Give back, word for word, only the lines from the opening of the records through the one with "Next [button] (196, 328)". Pictures stay out.
========
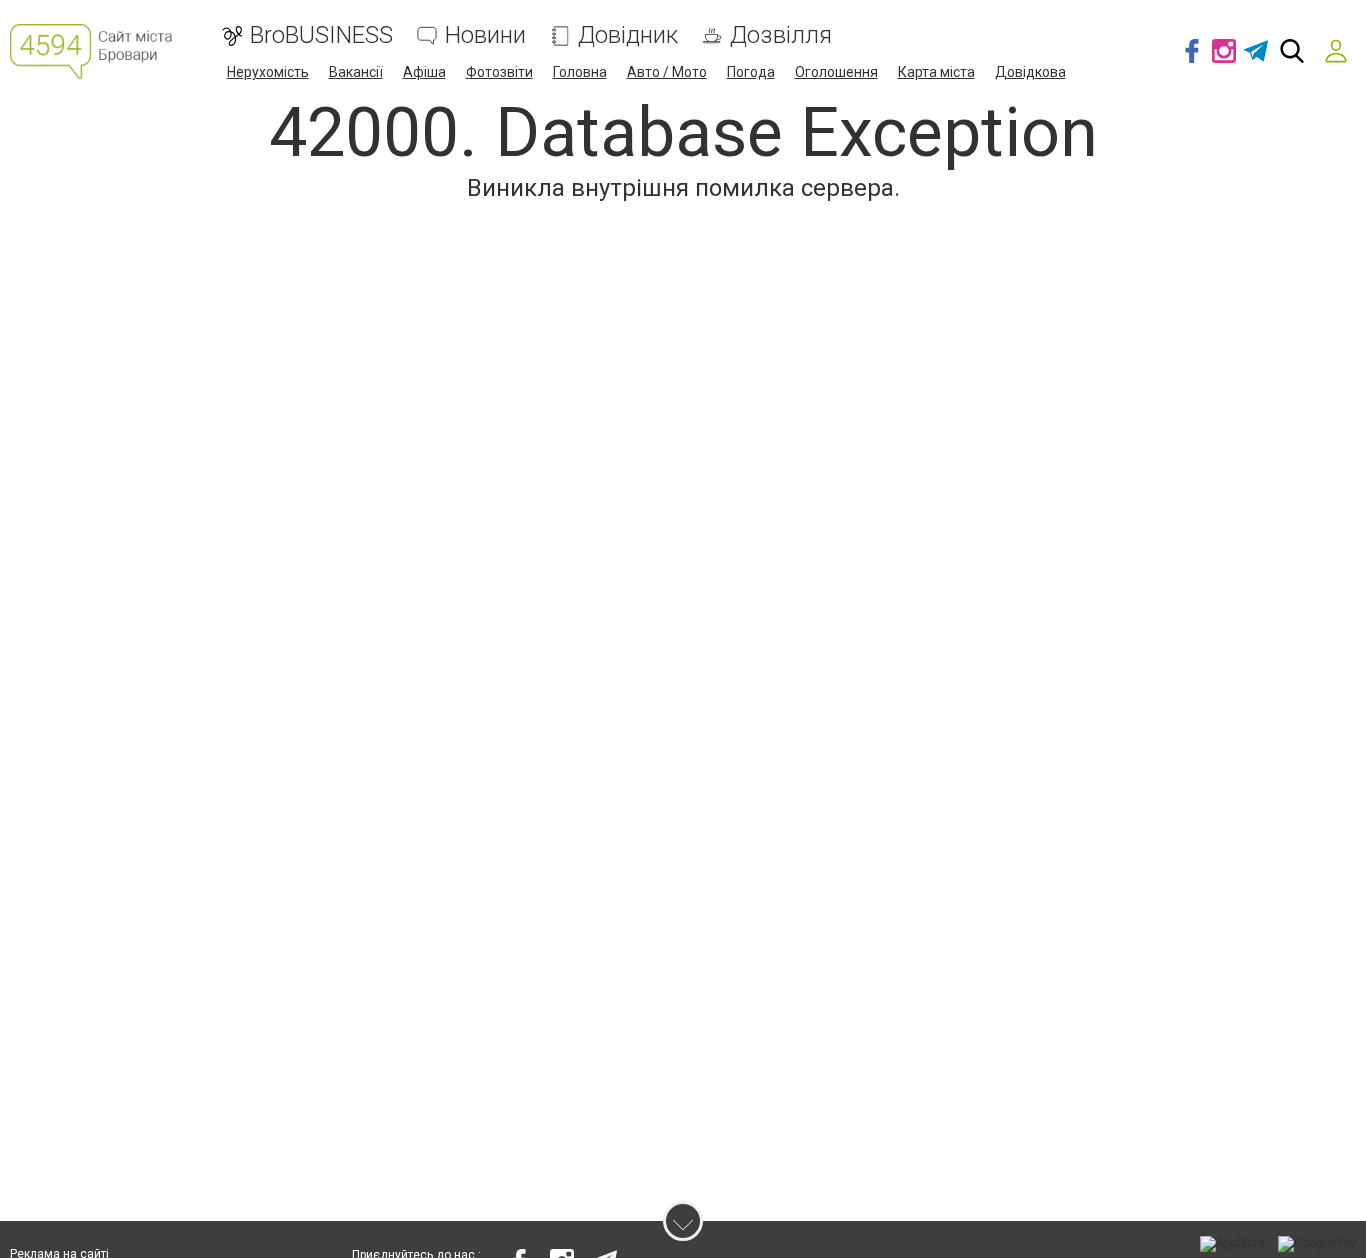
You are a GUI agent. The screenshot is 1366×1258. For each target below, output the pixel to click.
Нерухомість (268, 72)
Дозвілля (781, 35)
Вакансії (356, 72)
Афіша (424, 72)
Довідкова (1030, 72)
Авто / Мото (667, 72)
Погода (751, 72)
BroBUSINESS (321, 35)
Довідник (628, 35)
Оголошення (836, 72)
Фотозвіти (499, 72)
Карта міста (936, 72)
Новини (485, 35)
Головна (580, 72)
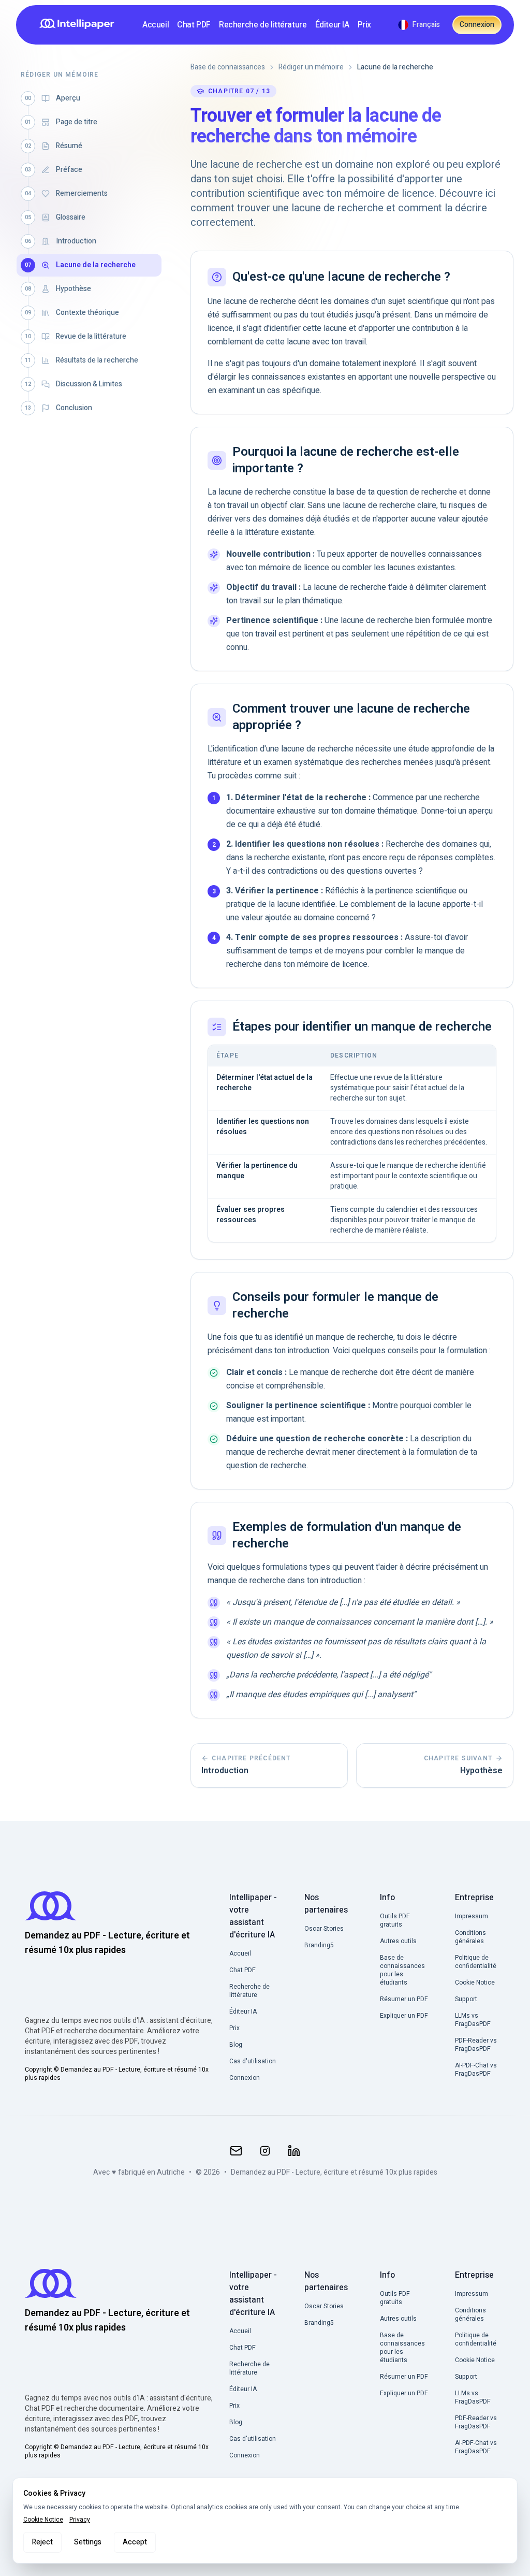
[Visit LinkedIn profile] (294, 2150)
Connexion (477, 24)
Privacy (79, 2519)
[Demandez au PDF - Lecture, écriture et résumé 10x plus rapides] (80, 25)
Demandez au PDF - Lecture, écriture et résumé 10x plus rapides (334, 2172)
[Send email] (236, 2150)
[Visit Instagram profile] (265, 2150)
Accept (135, 2542)
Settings (87, 2542)
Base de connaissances (227, 67)
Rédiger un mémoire (311, 67)
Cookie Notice (43, 2519)
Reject (42, 2542)
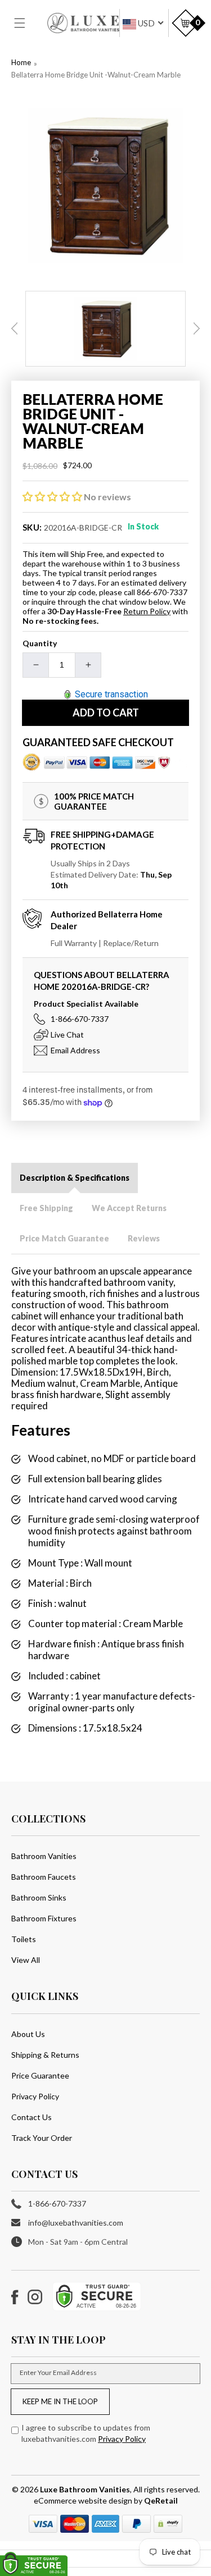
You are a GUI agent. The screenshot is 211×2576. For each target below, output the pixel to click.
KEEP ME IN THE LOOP (60, 2401)
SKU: (32, 527)
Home (21, 62)
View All (25, 1960)
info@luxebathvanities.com (75, 2222)
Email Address (75, 1050)
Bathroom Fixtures (44, 1918)
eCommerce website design (84, 2500)
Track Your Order (41, 2138)
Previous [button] (14, 328)
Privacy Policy (35, 2096)
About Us (28, 2034)
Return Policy (146, 611)
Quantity (40, 643)
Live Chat (67, 1034)
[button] (26, 23)
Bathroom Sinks (38, 1897)
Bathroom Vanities (44, 1856)
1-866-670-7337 (80, 1019)
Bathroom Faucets (43, 1876)
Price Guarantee (40, 2075)
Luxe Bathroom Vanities (85, 2489)
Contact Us (31, 2117)
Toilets (23, 1939)
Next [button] (196, 328)
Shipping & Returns (45, 2054)
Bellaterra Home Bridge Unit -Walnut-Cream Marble (96, 74)
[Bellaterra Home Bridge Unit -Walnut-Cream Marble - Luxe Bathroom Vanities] (105, 185)
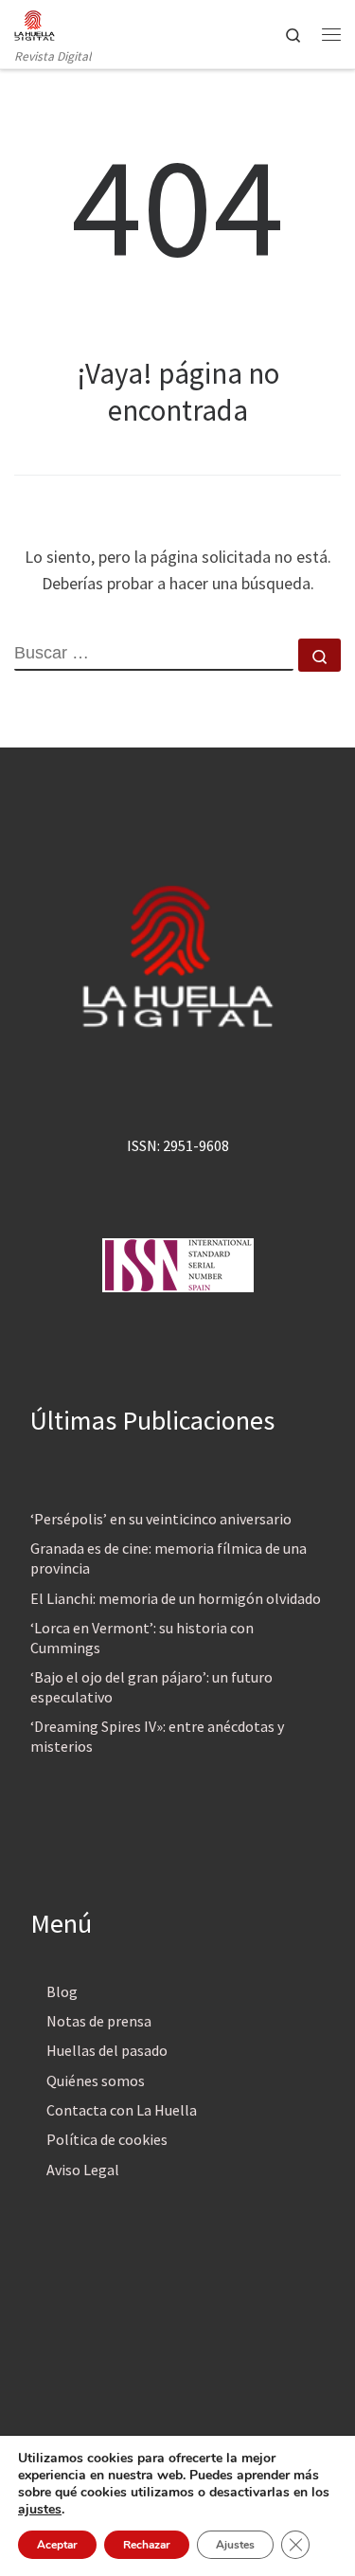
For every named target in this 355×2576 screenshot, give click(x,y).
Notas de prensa (98, 2020)
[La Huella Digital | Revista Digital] (34, 22)
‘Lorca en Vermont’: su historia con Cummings (142, 1637)
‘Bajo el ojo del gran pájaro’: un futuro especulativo (151, 1686)
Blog (62, 1991)
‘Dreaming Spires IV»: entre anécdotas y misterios (157, 1736)
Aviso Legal (82, 2169)
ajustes (40, 2509)
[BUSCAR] (153, 655)
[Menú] (331, 34)
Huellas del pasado (107, 2050)
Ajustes (235, 2544)
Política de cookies (107, 2139)
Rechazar (146, 2544)
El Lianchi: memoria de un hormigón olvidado (175, 1598)
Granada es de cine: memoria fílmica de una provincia (168, 1558)
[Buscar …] (319, 655)
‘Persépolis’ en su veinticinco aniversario (161, 1518)
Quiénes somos (95, 2080)
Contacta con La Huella (121, 2109)
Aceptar (57, 2544)
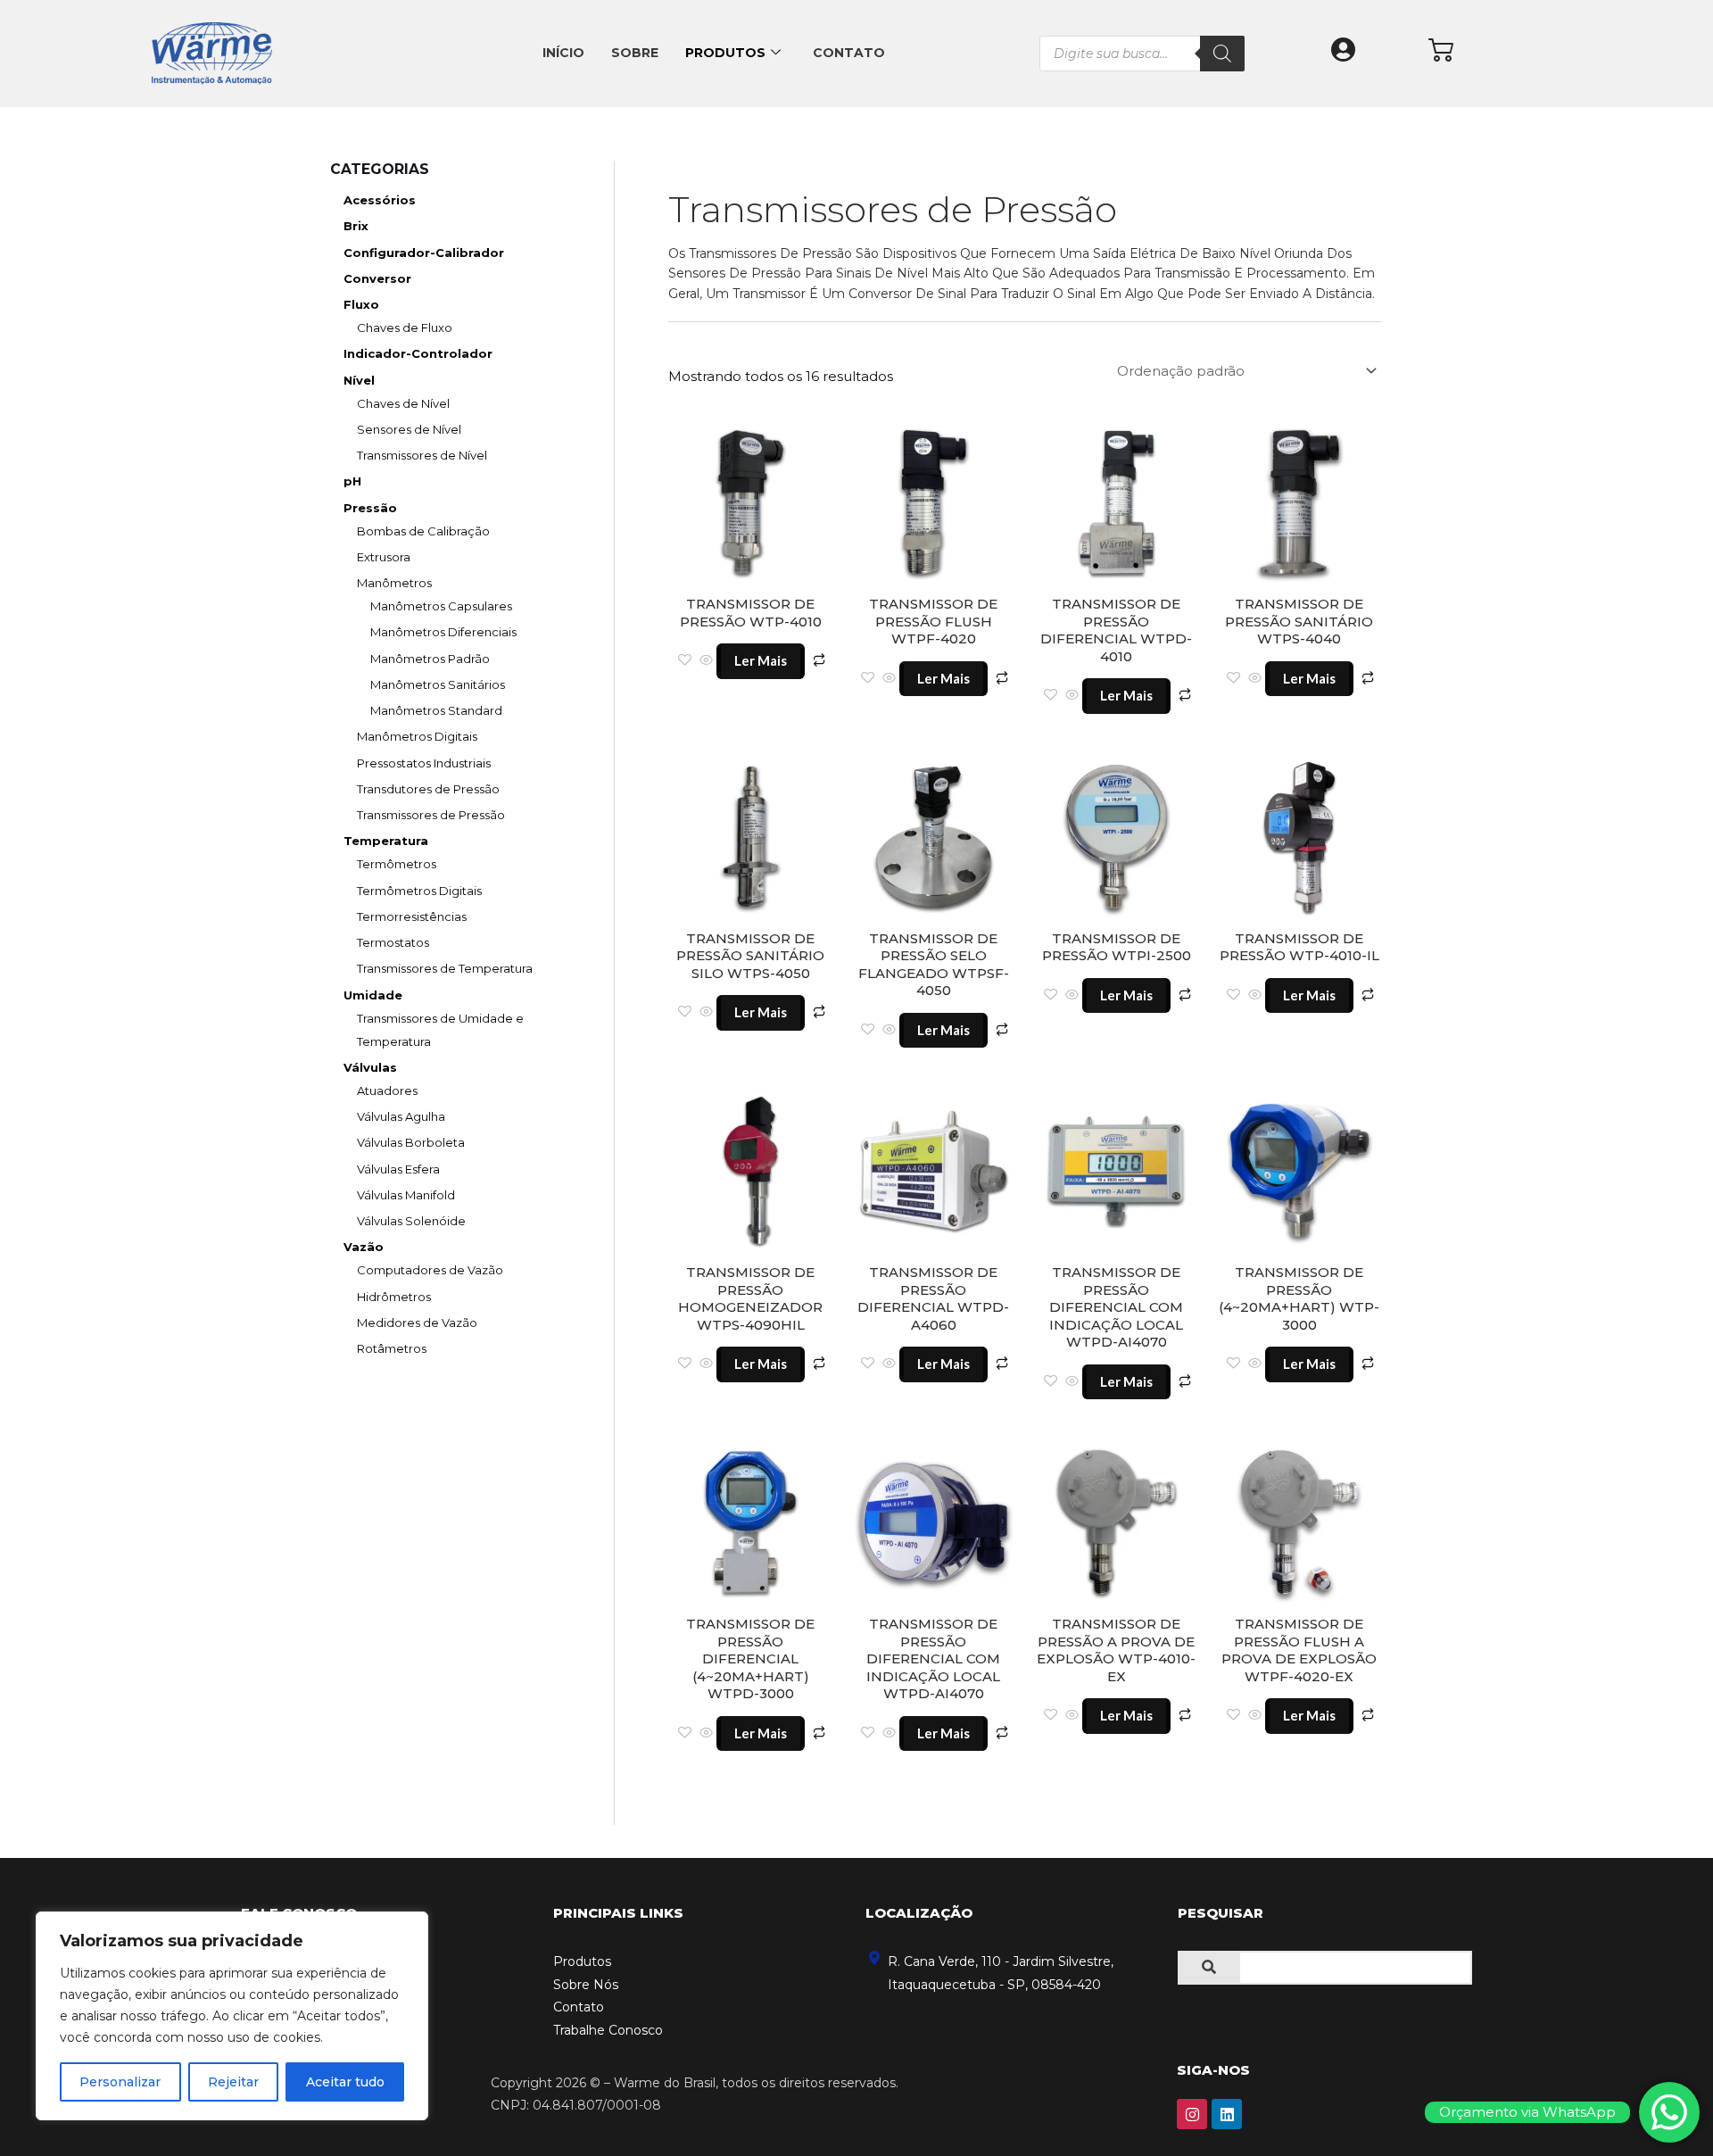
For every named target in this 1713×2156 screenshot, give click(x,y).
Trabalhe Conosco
========
Answer to this exercise =
You are a GUI agent. The screenshot is 1366×1258. For each target below, output the pixel to click.
Нерухомість (268, 72)
Дозвілля (781, 35)
Вакансії (356, 72)
Афіша (424, 72)
Довідкова (1030, 72)
Авто / Мото (667, 72)
Погода (751, 72)
BroBUSINESS (321, 35)
Довідник (628, 35)
Оголошення (836, 72)
Фотозвіти (499, 72)
Карта міста (936, 72)
Новини (485, 35)
Головна (580, 72)
[Visit LinkedIn profile] (294, 2150)
Connexion (477, 24)
Privacy (79, 2519)
[Demandez au PDF - Lecture, écriture et résumé 10x plus rapides] (80, 25)
Demandez au PDF - Lecture, écriture et résumé 10x plus rapides (334, 2172)
[Send email] (236, 2150)
[Visit Instagram profile] (265, 2150)
Accept (135, 2542)
Settings (87, 2542)
Base de connaissances (227, 67)
Rédiger un mémoire (311, 67)
Cookie Notice (43, 2519)
Reject (42, 2542)
You are a GUI agent. The screenshot is 211×2576. For each target below, output the pixel to click.
KEEP ME IN THE LOOP (60, 2401)
SKU: (32, 527)
Home (21, 62)
View All (25, 1960)
info@luxebathvanities.com (75, 2222)
Email Address (75, 1050)
Bathroom Fixtures (44, 1918)
eCommerce website design (84, 2500)
Track Your Order (41, 2138)
Previous [button] (14, 328)
Privacy Policy (35, 2096)
About Us (28, 2034)
Return Policy (146, 611)
Quantity (40, 643)
Live Chat (67, 1034)
[button] (26, 23)
Bathroom Sinks (38, 1897)
Bathroom Vanities (44, 1856)
1-866-670-7337 (80, 1019)
Bathroom Faucets (43, 1876)
Price Guarantee (40, 2075)
Luxe Bathroom Vanities (85, 2489)
Contact Us (31, 2117)
Toilets (23, 1939)
Next [button] (196, 328)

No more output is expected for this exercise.